Since the leafy mascot cost more than $25,000 but less than $75,000, it required at least three written price quotes, according to the pricing sheet.
If only one vendor can make the object or provide the service in question, or if it is an extension of an existing project, it may be exempted from this process, said USF Spokesman Michael Hoad.
One example of this was when the University hired a marketing company to research ways to brand USF Health to gain better name recognition.
“We’d often get an exemption so the company could do the second phase of the project, even though it’s technically a separate project,” he said. “It wouldn’t be fair to go to another company and let them use their (the original company’s) research that they conducted in phase one to complete phase two.”
Though topiary artists may not seem common, USF Facilities Management Vice President Joe Eagan wrote in an e-mail that the project did not file for an exemption that would allow for a single bidder.
Instead, a notice of bids was posted on the USF Department of Purchasing Web site. Depending on the project, the notice can be placed in the Florida Administrative Weekly or local newspaper ads, Eagan wrote.
When it’s time to consider the bids, purchasing department officials typically make decisions based on quality, service and delivery, according to USF Health’s purchasing section of its Web site. In the topiary’s case, concept design, previous work and price were major factors in the decision.
“While the artist chosen actually had the lowest cost of the proposals submitted, their selection was based on evaluation of construction technique and appearance from other examples of their work,” Eagan wrote.
Bids aren’t just a one-size-fits-all kind of deal, however.

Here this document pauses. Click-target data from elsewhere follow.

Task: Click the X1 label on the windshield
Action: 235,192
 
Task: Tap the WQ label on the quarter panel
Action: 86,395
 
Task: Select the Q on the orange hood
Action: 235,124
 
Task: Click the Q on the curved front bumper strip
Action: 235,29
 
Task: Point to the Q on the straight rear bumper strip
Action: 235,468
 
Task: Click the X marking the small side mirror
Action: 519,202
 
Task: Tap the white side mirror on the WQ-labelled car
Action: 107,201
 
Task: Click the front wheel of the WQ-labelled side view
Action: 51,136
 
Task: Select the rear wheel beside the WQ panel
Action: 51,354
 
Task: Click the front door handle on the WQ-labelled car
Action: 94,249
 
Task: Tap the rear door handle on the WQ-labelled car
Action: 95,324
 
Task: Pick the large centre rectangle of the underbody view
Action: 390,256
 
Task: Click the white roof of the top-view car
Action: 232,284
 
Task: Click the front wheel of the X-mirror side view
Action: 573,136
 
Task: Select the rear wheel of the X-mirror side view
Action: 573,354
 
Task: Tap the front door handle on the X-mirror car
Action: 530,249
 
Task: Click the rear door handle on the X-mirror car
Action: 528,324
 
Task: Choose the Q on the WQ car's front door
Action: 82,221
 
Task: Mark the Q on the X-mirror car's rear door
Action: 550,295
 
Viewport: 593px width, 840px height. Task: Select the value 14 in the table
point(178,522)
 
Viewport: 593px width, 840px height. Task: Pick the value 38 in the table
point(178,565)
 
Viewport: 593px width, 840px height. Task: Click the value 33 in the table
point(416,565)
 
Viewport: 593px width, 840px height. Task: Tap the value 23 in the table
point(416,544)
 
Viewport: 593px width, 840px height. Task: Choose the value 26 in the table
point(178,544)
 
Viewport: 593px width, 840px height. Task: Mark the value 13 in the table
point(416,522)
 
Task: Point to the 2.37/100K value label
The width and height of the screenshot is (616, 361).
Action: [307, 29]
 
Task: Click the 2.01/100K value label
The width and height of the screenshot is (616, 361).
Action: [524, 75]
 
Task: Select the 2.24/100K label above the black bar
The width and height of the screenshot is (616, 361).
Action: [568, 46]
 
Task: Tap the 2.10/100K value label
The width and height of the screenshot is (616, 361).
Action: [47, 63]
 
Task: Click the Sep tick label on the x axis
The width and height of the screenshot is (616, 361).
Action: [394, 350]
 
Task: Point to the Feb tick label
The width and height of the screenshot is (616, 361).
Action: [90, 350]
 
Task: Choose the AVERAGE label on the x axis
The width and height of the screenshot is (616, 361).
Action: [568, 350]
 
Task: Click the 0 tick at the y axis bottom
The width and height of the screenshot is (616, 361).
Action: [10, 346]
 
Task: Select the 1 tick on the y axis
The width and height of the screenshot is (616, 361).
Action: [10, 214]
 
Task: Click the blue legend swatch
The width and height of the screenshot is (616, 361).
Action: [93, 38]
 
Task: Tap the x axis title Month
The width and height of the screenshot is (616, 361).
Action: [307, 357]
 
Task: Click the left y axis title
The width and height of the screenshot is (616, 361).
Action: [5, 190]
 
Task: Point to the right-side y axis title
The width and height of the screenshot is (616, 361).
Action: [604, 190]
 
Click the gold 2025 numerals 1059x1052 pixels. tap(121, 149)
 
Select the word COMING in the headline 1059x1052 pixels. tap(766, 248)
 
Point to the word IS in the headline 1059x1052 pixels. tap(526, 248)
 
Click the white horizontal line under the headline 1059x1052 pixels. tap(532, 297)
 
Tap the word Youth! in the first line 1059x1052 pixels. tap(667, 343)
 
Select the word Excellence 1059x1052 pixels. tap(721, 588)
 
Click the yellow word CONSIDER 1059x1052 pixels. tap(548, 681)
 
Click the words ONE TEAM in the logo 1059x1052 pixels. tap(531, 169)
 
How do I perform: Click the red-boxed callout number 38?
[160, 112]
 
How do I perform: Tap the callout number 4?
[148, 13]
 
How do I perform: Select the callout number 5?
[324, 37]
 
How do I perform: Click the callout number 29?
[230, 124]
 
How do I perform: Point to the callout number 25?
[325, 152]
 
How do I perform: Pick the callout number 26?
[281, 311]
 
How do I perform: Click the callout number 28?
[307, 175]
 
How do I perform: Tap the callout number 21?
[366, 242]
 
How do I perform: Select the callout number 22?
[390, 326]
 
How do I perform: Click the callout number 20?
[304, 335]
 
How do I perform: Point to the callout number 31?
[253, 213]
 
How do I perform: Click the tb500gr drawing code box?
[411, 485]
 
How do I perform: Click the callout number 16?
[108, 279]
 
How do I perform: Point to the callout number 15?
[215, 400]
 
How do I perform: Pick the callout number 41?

They can be issued in one of two categories: as a Request for Proposal (RFP) or Request for Qualifications (RFQ). The Bull topiary, for example, used an RFP, Eagan wrote, which is essentially an invitation to suppliers to submit what they think it’d cost to complete a project.
Conversely, an RFQ contains the minimum qualifications of the supplier, along with project requirements, selection criteria and a statement outlining the scope of the work.
Sometimes, though not in the topiary’s case, the purchasing department uses a method of sealed bids — price quotes for completing the project that are kept secret from competitors until the bidding deadline has passed. All of the bids are opened at the same time to avoid any perception of impropriety, Eagan wrote, and are used when the department deems appropriate.
Once the bidding period has ended, Florida state statutes require the purchasing department to post its bid tabulations publicly, leaving bids open for 72 hours after review. Contracts costing less than $200,000 — like the mossy mascot — may be exempted from needing a performance bond, according to State Statute 255.05. Insurance companies issue such bonds, which protect the University from loss should a vendor be unable to complete a project.
Also serving as a means of checks and balances for the department, the vendor ombudsman hears complaints about University payment issues and acts as an advocate for bidders, according to the Terms and Conditions listed in the Invitation to Bid.
Once a bid is accepted, the purchasing department issues a purchase order to the person or group of people who requested it. From there, the vendor may begin work until one day, a foliage-covered Bull appears — or whatever the project may be.